Results 1 to 14 of 14

Thread: OpenCL ST5 implementation

  1. #1
    Member
    Join Date
    Jun 2009
    Location
    Kraków, Poland
    Posts
    1,471
    Thanks
    26
    Thanked 120 Times in 94 Posts

    OpenCL ST5 implementation

    Hi,

    (I hope) I've implemented ST5 in OpenCL. As of now, CKE is not exploited (as I've written about here: http://encode.ru/threads/1274-Concur...mplementations ). I am not sure if I implemented it correctly.

    I'll be glad if you point me to some paper describing ST5 in detail or write algorithm yourself. If you know a good toolchain that does various stagers of BWT based compression post it here.

    Newest version of program is here: http://www63.zippyshare.com/v/93264665/file.html

    Usage:
    If you provide it with one parameter then it generates random data, computes ST5 and writes output to file. It will treat that parameter as output file name.
    If you provide it with two parameters, then first will be input file name and second will be output file name.
    In either case algorithm processes exactly 16 MiB of data, so you will have best results if you provide it a 16 MiB file.

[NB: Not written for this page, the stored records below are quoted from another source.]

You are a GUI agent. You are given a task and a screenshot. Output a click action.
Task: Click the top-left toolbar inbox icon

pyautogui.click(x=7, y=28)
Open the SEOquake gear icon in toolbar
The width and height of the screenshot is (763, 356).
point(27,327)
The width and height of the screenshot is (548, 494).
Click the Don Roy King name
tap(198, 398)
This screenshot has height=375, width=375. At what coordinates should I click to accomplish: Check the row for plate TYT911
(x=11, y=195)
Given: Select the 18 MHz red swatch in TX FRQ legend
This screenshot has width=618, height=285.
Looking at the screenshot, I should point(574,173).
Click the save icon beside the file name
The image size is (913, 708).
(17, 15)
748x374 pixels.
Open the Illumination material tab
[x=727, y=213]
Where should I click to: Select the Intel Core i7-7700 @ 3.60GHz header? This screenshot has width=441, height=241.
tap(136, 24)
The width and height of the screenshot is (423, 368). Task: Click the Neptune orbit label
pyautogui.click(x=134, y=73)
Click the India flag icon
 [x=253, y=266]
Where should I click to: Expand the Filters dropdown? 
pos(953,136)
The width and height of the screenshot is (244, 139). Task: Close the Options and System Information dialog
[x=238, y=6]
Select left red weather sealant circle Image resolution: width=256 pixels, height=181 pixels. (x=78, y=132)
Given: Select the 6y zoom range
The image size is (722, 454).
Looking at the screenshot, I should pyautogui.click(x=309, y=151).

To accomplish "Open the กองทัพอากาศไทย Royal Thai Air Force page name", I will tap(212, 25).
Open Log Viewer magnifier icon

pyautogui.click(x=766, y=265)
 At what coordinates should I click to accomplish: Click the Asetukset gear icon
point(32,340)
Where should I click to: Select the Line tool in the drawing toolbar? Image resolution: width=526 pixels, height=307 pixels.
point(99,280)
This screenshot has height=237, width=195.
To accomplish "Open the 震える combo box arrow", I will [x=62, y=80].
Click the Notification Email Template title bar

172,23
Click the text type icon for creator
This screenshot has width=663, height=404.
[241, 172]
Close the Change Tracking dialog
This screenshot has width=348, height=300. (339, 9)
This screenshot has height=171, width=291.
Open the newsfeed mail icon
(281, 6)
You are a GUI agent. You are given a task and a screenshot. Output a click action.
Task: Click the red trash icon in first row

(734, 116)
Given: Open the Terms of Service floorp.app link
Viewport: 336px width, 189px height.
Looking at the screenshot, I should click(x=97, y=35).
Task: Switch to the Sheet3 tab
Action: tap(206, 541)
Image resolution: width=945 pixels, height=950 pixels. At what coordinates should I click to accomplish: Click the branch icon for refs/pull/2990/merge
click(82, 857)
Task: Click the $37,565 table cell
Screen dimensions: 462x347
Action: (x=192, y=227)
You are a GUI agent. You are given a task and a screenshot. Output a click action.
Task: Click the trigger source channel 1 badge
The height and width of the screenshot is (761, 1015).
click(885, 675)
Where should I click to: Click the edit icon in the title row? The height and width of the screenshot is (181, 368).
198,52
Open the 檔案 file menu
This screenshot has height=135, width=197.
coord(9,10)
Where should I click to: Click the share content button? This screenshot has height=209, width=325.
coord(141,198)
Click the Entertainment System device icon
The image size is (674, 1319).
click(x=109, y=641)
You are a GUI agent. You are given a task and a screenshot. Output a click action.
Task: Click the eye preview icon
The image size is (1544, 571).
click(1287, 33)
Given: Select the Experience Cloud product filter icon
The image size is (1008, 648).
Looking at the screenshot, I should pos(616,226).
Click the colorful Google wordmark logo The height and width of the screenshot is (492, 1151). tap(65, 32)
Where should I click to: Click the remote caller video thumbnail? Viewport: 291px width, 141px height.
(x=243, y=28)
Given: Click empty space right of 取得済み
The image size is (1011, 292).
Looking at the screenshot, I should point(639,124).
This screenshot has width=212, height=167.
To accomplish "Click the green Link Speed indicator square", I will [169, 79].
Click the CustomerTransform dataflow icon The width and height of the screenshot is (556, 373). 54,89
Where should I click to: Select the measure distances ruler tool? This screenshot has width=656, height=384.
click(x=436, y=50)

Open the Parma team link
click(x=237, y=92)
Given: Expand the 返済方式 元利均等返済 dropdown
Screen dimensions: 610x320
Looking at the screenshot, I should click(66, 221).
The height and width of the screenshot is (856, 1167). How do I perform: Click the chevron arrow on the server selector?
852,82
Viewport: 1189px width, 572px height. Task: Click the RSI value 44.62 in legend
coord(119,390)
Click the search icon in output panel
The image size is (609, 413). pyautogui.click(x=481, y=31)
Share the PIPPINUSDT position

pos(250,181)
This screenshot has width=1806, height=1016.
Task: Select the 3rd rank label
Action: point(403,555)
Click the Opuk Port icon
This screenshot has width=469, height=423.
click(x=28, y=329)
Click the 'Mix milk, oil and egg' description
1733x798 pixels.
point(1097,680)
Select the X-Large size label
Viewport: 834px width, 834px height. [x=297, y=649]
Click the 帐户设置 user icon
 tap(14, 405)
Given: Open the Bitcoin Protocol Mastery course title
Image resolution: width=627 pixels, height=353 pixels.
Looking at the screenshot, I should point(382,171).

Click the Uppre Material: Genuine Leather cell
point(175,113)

    As for now it's slow as it's based on Bitonic Sort. It's not well suited to STx transforms as Bitonic Sort is unstable, so I had to append original index to each key, ie key consists of 5 bytes of input buffer + 3 bytes of input buffer position. Appending input position to key made Bitonic Sort stable. I'm planning to extend my program to compute full BWT transform, where stability of sorting is not required.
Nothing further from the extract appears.